Vous vous demanderez pourquoi ce choix du noir et blanc ? L’artiste voulait peut-être utiliser le langage du cinéma de son époque : en effet, si l’on y pense, avec ses dimensions Guernica pourrait être une image d’actualité projetée sur grand écran.
Picasso l’a peinte lorsqu’il avait 56 ans. Les corps et les traits des personnages sont décomposés et « démontés » selon le style du cubisme, mais l’ensemble conserve une cohérence monumentale, digne d’une grande œuvre de la Renaissance. Le thème de la guerre et de la violence sur des personnes sans défense la relie étroitement à Goya, le génie espagnol qui a vécu entre le XVIIIᵉ et le XIXᵉ siècle, et à ses Caprices, centrés sur la brutalité de l’être humain.

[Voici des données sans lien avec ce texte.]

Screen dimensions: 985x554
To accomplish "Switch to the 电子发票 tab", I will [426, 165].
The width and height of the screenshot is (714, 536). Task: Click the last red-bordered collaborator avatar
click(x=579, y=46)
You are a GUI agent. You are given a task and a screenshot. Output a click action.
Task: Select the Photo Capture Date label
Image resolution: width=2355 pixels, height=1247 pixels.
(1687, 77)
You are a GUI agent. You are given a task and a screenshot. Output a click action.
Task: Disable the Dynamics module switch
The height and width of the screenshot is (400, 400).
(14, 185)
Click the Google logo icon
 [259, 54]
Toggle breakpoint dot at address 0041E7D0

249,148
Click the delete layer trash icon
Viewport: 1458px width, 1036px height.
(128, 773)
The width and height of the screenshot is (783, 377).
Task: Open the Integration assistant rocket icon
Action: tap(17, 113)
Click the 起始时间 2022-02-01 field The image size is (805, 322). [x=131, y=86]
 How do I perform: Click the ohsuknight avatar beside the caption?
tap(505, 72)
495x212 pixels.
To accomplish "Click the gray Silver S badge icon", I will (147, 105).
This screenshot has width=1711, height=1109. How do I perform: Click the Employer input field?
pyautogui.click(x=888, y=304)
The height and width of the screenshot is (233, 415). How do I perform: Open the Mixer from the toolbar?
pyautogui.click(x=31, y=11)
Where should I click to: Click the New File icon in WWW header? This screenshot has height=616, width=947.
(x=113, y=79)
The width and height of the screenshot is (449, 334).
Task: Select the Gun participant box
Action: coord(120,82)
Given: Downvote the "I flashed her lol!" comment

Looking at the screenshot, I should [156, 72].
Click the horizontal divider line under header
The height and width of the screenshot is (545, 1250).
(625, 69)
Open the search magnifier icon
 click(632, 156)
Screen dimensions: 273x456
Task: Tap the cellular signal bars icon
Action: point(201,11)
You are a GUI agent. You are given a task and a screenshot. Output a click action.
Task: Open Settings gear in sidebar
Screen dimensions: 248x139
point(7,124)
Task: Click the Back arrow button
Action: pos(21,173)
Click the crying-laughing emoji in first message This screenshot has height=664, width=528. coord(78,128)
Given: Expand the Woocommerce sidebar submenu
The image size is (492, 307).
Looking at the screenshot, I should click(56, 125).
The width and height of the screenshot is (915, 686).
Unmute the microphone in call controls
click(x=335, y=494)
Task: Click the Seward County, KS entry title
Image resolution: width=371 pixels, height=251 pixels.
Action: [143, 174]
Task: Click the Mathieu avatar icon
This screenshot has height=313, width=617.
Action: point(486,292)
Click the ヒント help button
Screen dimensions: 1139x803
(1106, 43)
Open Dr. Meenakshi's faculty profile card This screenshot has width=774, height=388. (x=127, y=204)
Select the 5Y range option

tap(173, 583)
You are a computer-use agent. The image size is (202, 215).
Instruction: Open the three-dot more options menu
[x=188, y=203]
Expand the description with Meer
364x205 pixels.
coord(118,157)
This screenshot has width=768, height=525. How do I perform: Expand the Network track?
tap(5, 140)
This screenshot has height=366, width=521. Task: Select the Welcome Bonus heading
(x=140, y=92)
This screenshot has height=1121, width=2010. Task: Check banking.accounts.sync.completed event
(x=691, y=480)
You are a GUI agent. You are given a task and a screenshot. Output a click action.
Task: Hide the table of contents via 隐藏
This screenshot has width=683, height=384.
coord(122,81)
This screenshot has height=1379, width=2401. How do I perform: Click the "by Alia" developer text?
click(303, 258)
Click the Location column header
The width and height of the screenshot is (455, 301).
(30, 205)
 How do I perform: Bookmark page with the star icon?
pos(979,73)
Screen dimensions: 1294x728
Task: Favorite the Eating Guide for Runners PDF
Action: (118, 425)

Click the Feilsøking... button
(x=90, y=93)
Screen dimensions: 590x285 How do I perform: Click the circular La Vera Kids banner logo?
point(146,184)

Après avoir observé le tableau dans son ensemble, essayez de « le lire » de gauche à droite. Le taureau en haut est le symbole de la brutalité, mais aussi d’une résistance inébranlable et cela vous fait naturellement penser aux corridas que Picasso aimait beaucoup. À côté du taureau, une femme hurle d’une douleur désespérée avec son fils mort dans ses bras. On distingue par terre le cadavre d’un guerrier qui serre une épée brisée et une fleur : une arme anachronique et un petit signe d’espérance. Ce sont des symboles universels, hors du temps. À l’extrême droite, vous voyez une femme terrorisée qui demande inutilement de l’aide, tandis que sa maison est en flammes. Au centre, un cheval transpercé soulève son museau et lance un hennissement. Au-dessus, une lampe stylisée qui ressemble à une parodie de l’œil de Dieu, à qui paraissent s’adresser comme dans une prière les deux femmes à droite.
CURIOSITÉ : Lorsqu’en 1940 les Allemands occupèrent la France, l’atelier de Picasso à Paris fut perquisitionné. En trouvant quelques reproductions de Guernica, un officier demanda au peintre : « C’est vous qui l’avez fait? » et Picasso du tac au tac : « Non, c’est vous ! ».